» **Using the information**
1 > In the news item below on health inequalities in the USA, how would Medicare-for-all save hundreds of billions in medical costs, according to Bernie Sanders? Answer in one to three sentences.
2 > Turn the paragraph beginning "The survival gap between the richest and poorest Americans" in the news item below on US health inequalities into a short bulleted list that keeps its main facts.
3 > Carry on the news item below about the Lancet Series on US health inequalities, starting right after its last sentence.

» **Excerpt provided**
——————
Structural racism, mass incarceration, and the widening income gap between rich and poor all feed growing health inequalities in the USA, which the health care system – by its very design and financing – only helps exacerbate, according to a new five paper Series published in The Lancet.
Published as the new administration approaches its first 100 days in office, the Series highlights the urgent need for broad initiatives to address racism and inequality, as well as health reform that moves towards a single-payer system, to address growing health inequalities in the USA, and prevent a 21st-century health-poverty trap.
Writing in The Lancet, Vermont Senator Bernie Sanders, says: “Healthcare is not a commodity. It is a human right. The goal of a health-care system should be to keep people well, not to make stockholders rich. The USA has the most expensive, bureaucratic, wasteful, and ineffective healthcare system in the world. Medicare-for-all would change that by eliminating private health insurers’ profits and overhead costs, and much of the paperwork they inflict on hospitals and doctors, saving hundreds of billions in medical costs.”
The survival gap between the richest and poorest Americans is widening, with low-income Americans being left further behind. Since 2001, the poorest 5% of Americans have experienced no gains in survival, while middle and high-income Americans have seen their life expectancy increase by 2 years. Today, the richest 1% of Americans live 10-15 years longer than the poorest 1%.
The authors identify two trends during 2001-2014: 1) poverty deepened and 2) poverty became an increasingly important risk factor for poor health. Based on current trends, the authors predict that the gap in life expectancy between the poorest 20% and wealthiest 20% of Americans will increase by nearly a decade in a single generation – from 77 and 82 for the poorest and wealthiest Americans born in 1930, to 76 and 89 for those born in 1960.
——————
» **Provided data**
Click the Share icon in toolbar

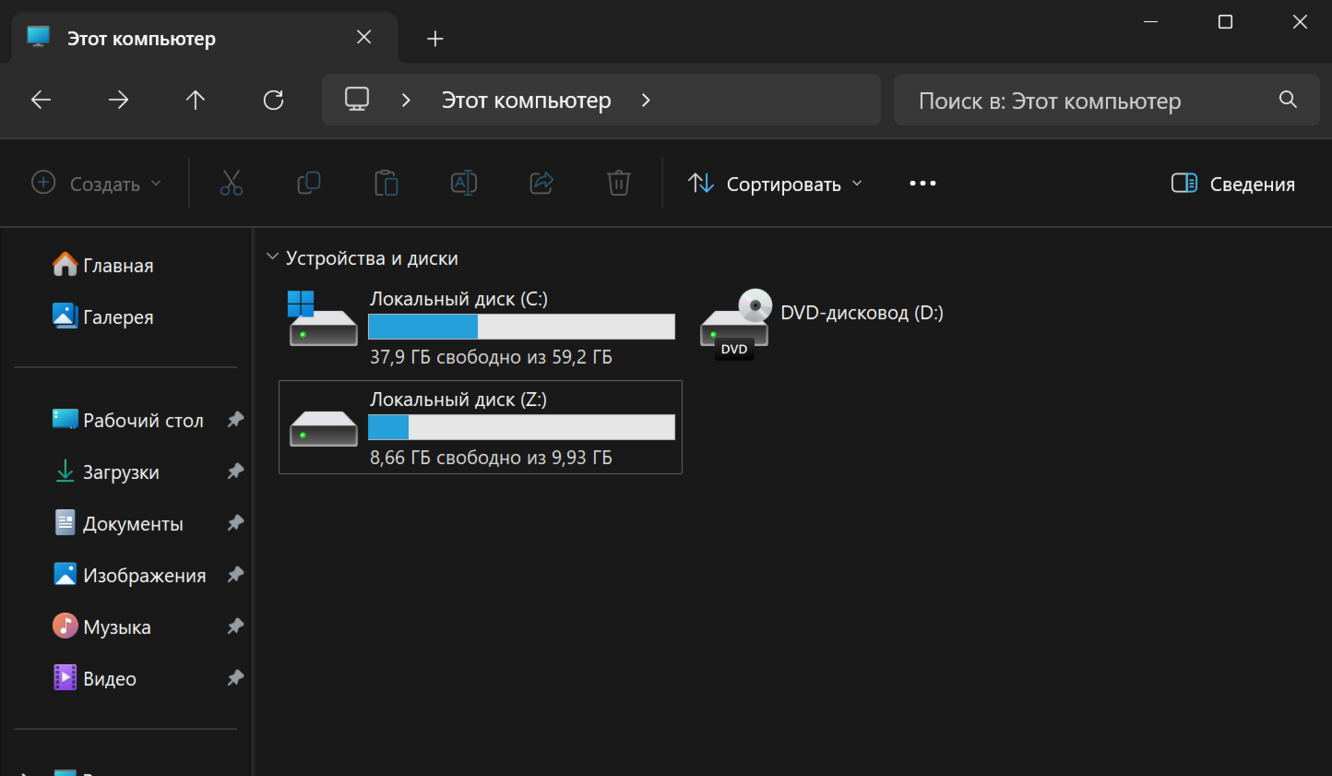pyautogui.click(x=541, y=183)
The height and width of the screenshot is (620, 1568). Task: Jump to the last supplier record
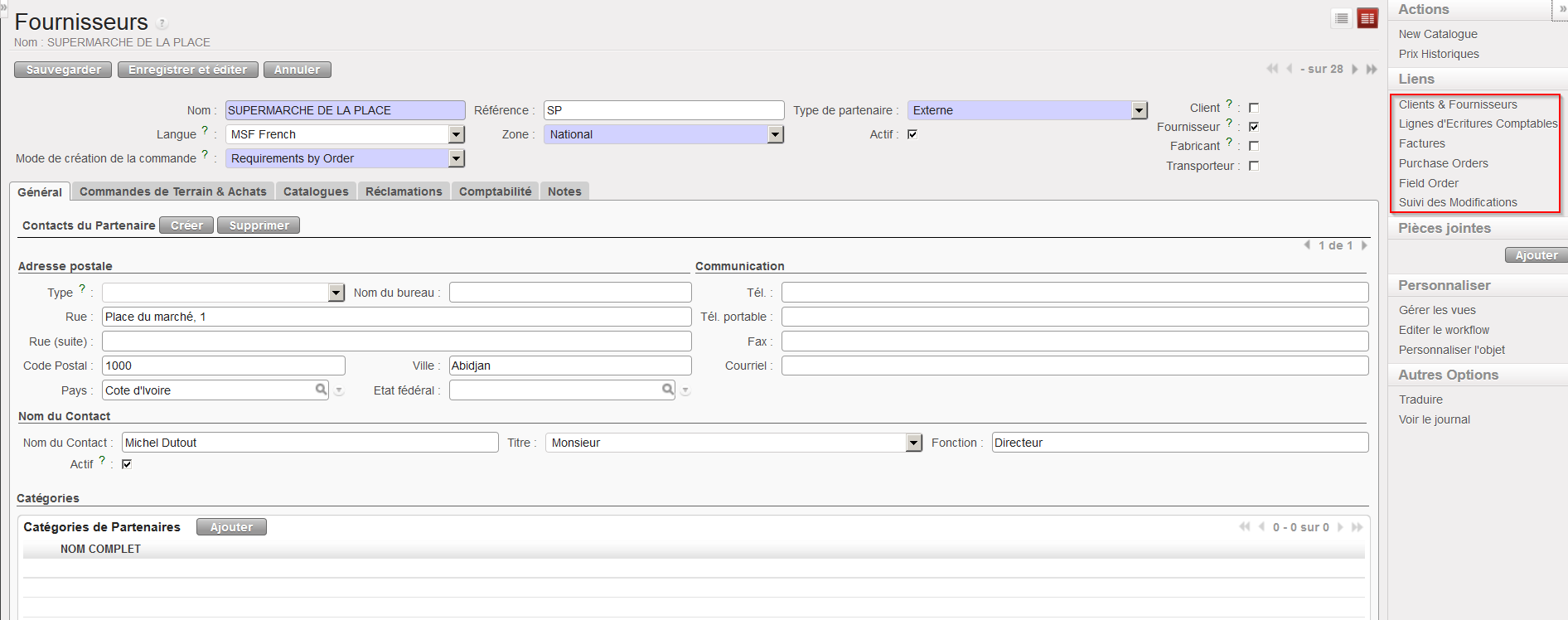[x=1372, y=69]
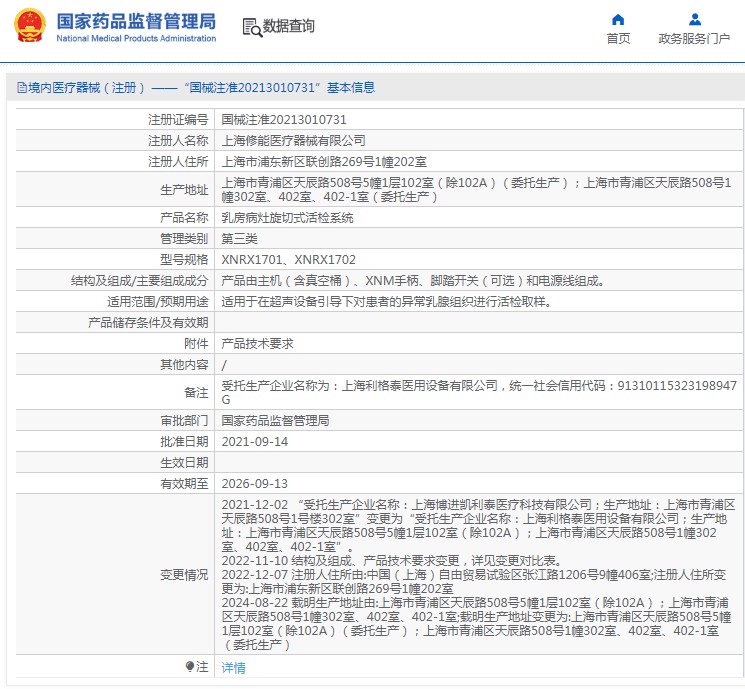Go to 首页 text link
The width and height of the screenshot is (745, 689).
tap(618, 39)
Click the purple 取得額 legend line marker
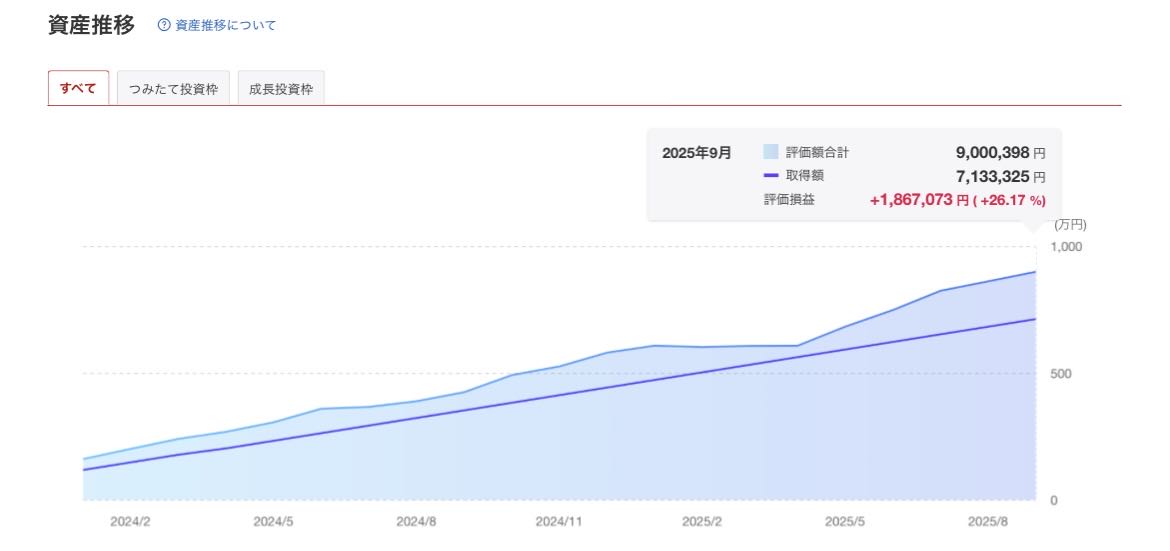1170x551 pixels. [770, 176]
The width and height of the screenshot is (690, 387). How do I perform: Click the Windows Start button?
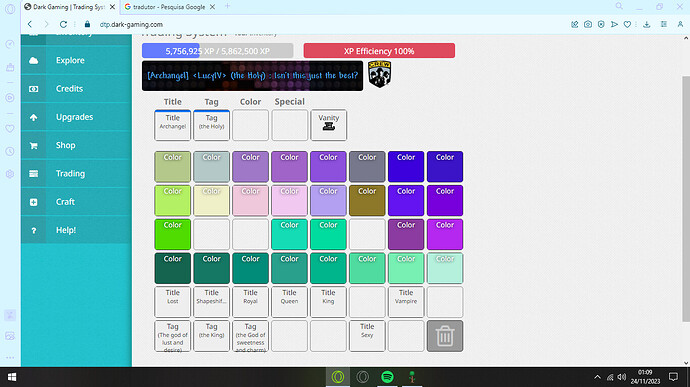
——————
» **Responses to the tasks**
1 > Sanders says Medicare-for-all would save hundreds of billions in medical costs by eliminating private health insurers' profits and overhead costs. It would also remove much of the paperwork those insurers inflict on hospitals and doctors.

2 >
- The survival gap between the richest and poorest Americans is widening, and low-income Americans are falling further behind.
- Since 2001, the poorest 5% of Americans have seen no gains in survival.
- Over the same period, middle- and high-income Americans have gained 2 years of life expectancy.
- Today the richest 1% of Americans live 10-15 years longer than the poorest 1%.

3 >
Dr Jacob Bor, Boston University School of Public Health, says: “We are witnessing a slow-moving disaster unfolding for the health of lower-income Americans who have spent their working lives in a period of rising income inequalities. Rising economic insecurity among poor and middle-class Americans has led to the persistence of smoking and the rise of obesity and opioid epidemics, with adverse consequences for health and life expectancy. At the same time, paying for health care in the USA today can bankrupt households and impoverish families. The growing link between income and health in the USA has potential to create a health-poverty trap.”
While the Affordable Care Act (ACA) has reduced the number of Americans without health insurance from 48.6 million in 2010 to 28.6 million in 2015, the high cost of co-payments, deductibles and co-insurance still drive many households into debt, even bankruptcy.
The ACA’s Medicaid expansion targeted the poorest Americans, but 19 states – mostly southern states with large minority populations and poor records of health care access – chose to opt out. Even if the ACA were not altered or repealed, an estimated 28 million people would remain uninsured in 2024. Health care access inequalities among income groups are stark – in 2015, 25.2% of poor Americans were uninsured, compared to 7.6% of non-poor Americans.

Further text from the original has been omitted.